THE INPUT START
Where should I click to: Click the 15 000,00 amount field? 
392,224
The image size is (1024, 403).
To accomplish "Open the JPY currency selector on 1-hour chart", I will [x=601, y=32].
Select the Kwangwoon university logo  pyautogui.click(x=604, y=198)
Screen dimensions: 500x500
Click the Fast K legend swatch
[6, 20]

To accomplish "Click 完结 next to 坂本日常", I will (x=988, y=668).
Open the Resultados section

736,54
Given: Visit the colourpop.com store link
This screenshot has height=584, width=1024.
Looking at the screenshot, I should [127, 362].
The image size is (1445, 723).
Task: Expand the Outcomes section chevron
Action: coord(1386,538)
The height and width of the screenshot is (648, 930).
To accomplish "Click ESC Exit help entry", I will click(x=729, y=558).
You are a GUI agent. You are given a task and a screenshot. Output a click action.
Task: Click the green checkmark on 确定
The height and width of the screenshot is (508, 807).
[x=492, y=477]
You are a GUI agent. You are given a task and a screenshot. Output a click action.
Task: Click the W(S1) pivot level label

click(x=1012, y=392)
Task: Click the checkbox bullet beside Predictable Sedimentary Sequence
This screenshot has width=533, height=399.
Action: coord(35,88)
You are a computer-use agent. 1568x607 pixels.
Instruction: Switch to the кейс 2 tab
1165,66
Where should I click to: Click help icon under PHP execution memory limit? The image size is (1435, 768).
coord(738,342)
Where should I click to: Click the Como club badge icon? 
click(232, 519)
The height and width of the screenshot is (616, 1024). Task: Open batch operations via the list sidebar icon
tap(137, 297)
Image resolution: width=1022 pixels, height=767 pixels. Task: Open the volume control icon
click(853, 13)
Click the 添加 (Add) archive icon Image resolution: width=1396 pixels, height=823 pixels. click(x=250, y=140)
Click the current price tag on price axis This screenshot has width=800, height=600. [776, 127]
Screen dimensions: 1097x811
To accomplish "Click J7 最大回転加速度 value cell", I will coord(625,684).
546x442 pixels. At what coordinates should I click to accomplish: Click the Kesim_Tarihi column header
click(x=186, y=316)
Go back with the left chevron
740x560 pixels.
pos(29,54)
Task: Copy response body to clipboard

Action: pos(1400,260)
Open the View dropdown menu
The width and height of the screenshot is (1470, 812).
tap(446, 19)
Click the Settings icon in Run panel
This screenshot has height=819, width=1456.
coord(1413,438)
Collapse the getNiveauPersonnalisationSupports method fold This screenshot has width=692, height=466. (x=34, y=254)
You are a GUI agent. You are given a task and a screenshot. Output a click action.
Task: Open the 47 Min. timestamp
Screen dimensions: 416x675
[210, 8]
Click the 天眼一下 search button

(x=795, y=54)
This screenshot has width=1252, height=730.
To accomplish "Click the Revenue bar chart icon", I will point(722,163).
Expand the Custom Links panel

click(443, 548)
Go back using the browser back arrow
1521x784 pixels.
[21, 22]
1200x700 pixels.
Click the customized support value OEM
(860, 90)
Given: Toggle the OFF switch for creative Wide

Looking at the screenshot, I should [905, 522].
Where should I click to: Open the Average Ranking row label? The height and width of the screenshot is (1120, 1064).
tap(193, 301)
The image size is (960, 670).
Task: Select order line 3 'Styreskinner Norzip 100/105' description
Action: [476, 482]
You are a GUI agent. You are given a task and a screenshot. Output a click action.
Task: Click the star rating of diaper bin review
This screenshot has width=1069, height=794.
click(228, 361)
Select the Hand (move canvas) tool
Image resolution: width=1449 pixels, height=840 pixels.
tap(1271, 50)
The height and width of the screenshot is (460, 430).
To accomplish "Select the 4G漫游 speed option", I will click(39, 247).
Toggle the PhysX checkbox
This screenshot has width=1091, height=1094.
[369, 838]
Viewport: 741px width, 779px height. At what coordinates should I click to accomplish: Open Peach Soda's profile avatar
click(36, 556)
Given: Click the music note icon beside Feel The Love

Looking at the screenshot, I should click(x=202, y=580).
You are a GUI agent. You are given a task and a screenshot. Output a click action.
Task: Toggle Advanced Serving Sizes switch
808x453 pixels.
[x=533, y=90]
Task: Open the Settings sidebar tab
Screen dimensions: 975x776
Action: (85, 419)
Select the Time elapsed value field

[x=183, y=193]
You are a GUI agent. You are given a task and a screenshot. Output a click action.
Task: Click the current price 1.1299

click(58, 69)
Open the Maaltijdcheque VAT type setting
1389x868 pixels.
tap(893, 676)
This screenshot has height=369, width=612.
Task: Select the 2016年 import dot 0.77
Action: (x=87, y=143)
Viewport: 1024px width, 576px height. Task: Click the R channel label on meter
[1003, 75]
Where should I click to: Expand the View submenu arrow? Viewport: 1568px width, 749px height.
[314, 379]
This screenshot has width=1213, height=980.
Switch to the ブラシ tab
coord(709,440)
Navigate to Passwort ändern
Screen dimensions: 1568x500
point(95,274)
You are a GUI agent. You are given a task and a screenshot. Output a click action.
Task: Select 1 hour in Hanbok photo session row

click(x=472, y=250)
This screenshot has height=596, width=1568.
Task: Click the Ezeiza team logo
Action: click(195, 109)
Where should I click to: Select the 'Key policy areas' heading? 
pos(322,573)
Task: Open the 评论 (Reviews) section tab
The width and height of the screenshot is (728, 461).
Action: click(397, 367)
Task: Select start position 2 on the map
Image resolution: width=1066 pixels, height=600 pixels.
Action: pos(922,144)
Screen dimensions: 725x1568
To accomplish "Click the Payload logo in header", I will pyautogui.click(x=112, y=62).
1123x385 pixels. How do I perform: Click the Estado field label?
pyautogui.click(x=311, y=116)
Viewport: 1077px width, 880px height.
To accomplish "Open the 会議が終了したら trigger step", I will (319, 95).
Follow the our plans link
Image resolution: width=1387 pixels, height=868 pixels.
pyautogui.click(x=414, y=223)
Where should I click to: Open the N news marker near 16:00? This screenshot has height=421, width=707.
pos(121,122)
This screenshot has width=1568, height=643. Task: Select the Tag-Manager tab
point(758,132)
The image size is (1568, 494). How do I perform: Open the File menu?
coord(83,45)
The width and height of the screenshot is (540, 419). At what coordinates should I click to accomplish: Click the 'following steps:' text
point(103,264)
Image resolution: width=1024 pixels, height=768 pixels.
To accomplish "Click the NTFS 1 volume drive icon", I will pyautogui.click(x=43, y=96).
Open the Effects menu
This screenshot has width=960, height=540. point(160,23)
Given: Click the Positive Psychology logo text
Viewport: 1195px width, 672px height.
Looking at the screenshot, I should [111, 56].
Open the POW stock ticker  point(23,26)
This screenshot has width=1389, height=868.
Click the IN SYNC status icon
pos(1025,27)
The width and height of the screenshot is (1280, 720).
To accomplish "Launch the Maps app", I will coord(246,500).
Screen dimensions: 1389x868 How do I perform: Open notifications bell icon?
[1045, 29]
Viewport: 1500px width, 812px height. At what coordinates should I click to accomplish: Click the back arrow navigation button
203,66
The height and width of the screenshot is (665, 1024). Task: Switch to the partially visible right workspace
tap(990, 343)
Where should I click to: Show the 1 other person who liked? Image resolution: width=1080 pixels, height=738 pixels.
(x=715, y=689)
THE INPUT END
When you write the entries out again, keep every word and mark exactly as it is.

Where should I click to: Click the 15 000,00 amount field? 
392,224
The image size is (1024, 403).
To accomplish "Open the JPY currency selector on 1-hour chart", I will [x=601, y=32].
Select the Kwangwoon university logo  pyautogui.click(x=604, y=198)
Screen dimensions: 500x500
Click the Fast K legend swatch
[6, 20]

To accomplish "Click 完结 next to 坂本日常", I will (x=988, y=668).
Open the Resultados section

736,54
Given: Visit the colourpop.com store link
This screenshot has height=584, width=1024.
Looking at the screenshot, I should [127, 362].
The image size is (1445, 723).
Task: Expand the Outcomes section chevron
Action: coord(1386,538)
The height and width of the screenshot is (648, 930).
To accomplish "Click ESC Exit help entry", I will click(x=729, y=558).
You are a GUI agent. You are given a task and a screenshot. Output a click action.
Task: Click the green checkmark on 确定
The height and width of the screenshot is (508, 807).
[x=492, y=477]
You are a GUI agent. You are given a task and a screenshot. Output a click action.
Task: Click the W(S1) pivot level label

click(x=1012, y=392)
Task: Click the checkbox bullet beside Predictable Sedimentary Sequence
This screenshot has width=533, height=399.
Action: coord(35,88)
You are a computer-use agent. 1568x607 pixels.
Instruction: Switch to the кейс 2 tab
1165,66
Where should I click to: Click help icon under PHP execution memory limit? The image size is (1435, 768).
coord(738,342)
Where should I click to: Click the Como club badge icon? 
click(232, 519)
The height and width of the screenshot is (616, 1024). Task: Open batch operations via the list sidebar icon
tap(137, 297)
Image resolution: width=1022 pixels, height=767 pixels. Task: Open the volume control icon
click(853, 13)
Click the 添加 (Add) archive icon Image resolution: width=1396 pixels, height=823 pixels. click(x=250, y=140)
Click the current price tag on price axis This screenshot has width=800, height=600. [776, 127]
Screen dimensions: 1097x811
To accomplish "Click J7 最大回転加速度 value cell", I will coord(625,684).
546x442 pixels. At what coordinates should I click to accomplish: Click the Kesim_Tarihi column header
click(x=186, y=316)
Go back with the left chevron
740x560 pixels.
pos(29,54)
Task: Copy response body to clipboard

Action: pos(1400,260)
Open the View dropdown menu
The width and height of the screenshot is (1470, 812).
tap(446, 19)
Click the Settings icon in Run panel
This screenshot has height=819, width=1456.
coord(1413,438)
Collapse the getNiveauPersonnalisationSupports method fold This screenshot has width=692, height=466. (x=34, y=254)
You are a GUI agent. You are given a task and a screenshot. Output a click action.
Task: Open the 47 Min. timestamp
Screen dimensions: 416x675
[210, 8]
Click the 天眼一下 search button

(x=795, y=54)
This screenshot has width=1252, height=730.
To accomplish "Click the Revenue bar chart icon", I will point(722,163).
Expand the Custom Links panel

click(443, 548)
Go back using the browser back arrow
1521x784 pixels.
[21, 22]
1200x700 pixels.
Click the customized support value OEM
(860, 90)
Given: Toggle the OFF switch for creative Wide

Looking at the screenshot, I should [905, 522].
Where should I click to: Open the Average Ranking row label? The height and width of the screenshot is (1120, 1064).
tap(193, 301)
The image size is (960, 670).
Task: Select order line 3 'Styreskinner Norzip 100/105' description
Action: [476, 482]
You are a GUI agent. You are given a task and a screenshot. Output a click action.
Task: Click the star rating of diaper bin review
This screenshot has width=1069, height=794.
click(228, 361)
Select the Hand (move canvas) tool
Image resolution: width=1449 pixels, height=840 pixels.
tap(1271, 50)
The height and width of the screenshot is (460, 430).
To accomplish "Select the 4G漫游 speed option", I will click(39, 247).
Toggle the PhysX checkbox
This screenshot has width=1091, height=1094.
[369, 838]
Viewport: 741px width, 779px height. At what coordinates should I click to accomplish: Open Peach Soda's profile avatar
click(36, 556)
Given: Click the music note icon beside Feel The Love

Looking at the screenshot, I should click(x=202, y=580).
You are a GUI agent. You are given a task and a screenshot. Output a click action.
Task: Toggle Advanced Serving Sizes switch
808x453 pixels.
[x=533, y=90]
Task: Open the Settings sidebar tab
Screen dimensions: 975x776
Action: (85, 419)
Select the Time elapsed value field

[x=183, y=193]
You are a GUI agent. You are given a task and a screenshot. Output a click action.
Task: Click the current price 1.1299

click(58, 69)
Open the Maaltijdcheque VAT type setting
1389x868 pixels.
tap(893, 676)
This screenshot has height=369, width=612.
Task: Select the 2016年 import dot 0.77
Action: (x=87, y=143)
Viewport: 1024px width, 576px height. Task: Click the R channel label on meter
[1003, 75]
Where should I click to: Expand the View submenu arrow? Viewport: 1568px width, 749px height.
[314, 379]
This screenshot has width=1213, height=980.
Switch to the ブラシ tab
coord(709,440)
Navigate to Passwort ändern
Screen dimensions: 1568x500
point(95,274)
You are a GUI agent. You are given a task and a screenshot. Output a click action.
Task: Select 1 hour in Hanbok photo session row

click(x=472, y=250)
This screenshot has height=596, width=1568.
Task: Click the Ezeiza team logo
Action: click(195, 109)
Where should I click to: Select the 'Key policy areas' heading? 
pos(322,573)
Task: Open the 评论 (Reviews) section tab
The width and height of the screenshot is (728, 461).
Action: click(397, 367)
Task: Select start position 2 on the map
Image resolution: width=1066 pixels, height=600 pixels.
Action: pos(922,144)
Screen dimensions: 725x1568
To accomplish "Click the Payload logo in header", I will pyautogui.click(x=112, y=62).
1123x385 pixels. How do I perform: Click the Estado field label?
pyautogui.click(x=311, y=116)
Viewport: 1077px width, 880px height.
To accomplish "Open the 会議が終了したら trigger step", I will (319, 95).
Follow the our plans link
Image resolution: width=1387 pixels, height=868 pixels.
pyautogui.click(x=414, y=223)
Where should I click to: Open the N news marker near 16:00? This screenshot has height=421, width=707.
pos(121,122)
This screenshot has width=1568, height=643. Task: Select the Tag-Manager tab
point(758,132)
The image size is (1568, 494). How do I perform: Open the File menu?
coord(83,45)
The width and height of the screenshot is (540, 419). At what coordinates should I click to accomplish: Click the 'following steps:' text
point(103,264)
Image resolution: width=1024 pixels, height=768 pixels.
To accomplish "Click the NTFS 1 volume drive icon", I will pyautogui.click(x=43, y=96).
Open the Effects menu
This screenshot has width=960, height=540. point(160,23)
Given: Click the Positive Psychology logo text
Viewport: 1195px width, 672px height.
Looking at the screenshot, I should [111, 56].
Open the POW stock ticker  point(23,26)
This screenshot has width=1389, height=868.
Click the IN SYNC status icon
pos(1025,27)
The width and height of the screenshot is (1280, 720).
To accomplish "Launch the Maps app", I will coord(246,500).
Screen dimensions: 1389x868 How do I perform: Open notifications bell icon?
[1045, 29]
Viewport: 1500px width, 812px height. At what coordinates should I click to accomplish: Click the back arrow navigation button
203,66
The height and width of the screenshot is (665, 1024). Task: Switch to the partially visible right workspace
tap(990, 343)
Where should I click to: Show the 1 other person who liked? Image resolution: width=1080 pixels, height=738 pixels.
(x=715, y=689)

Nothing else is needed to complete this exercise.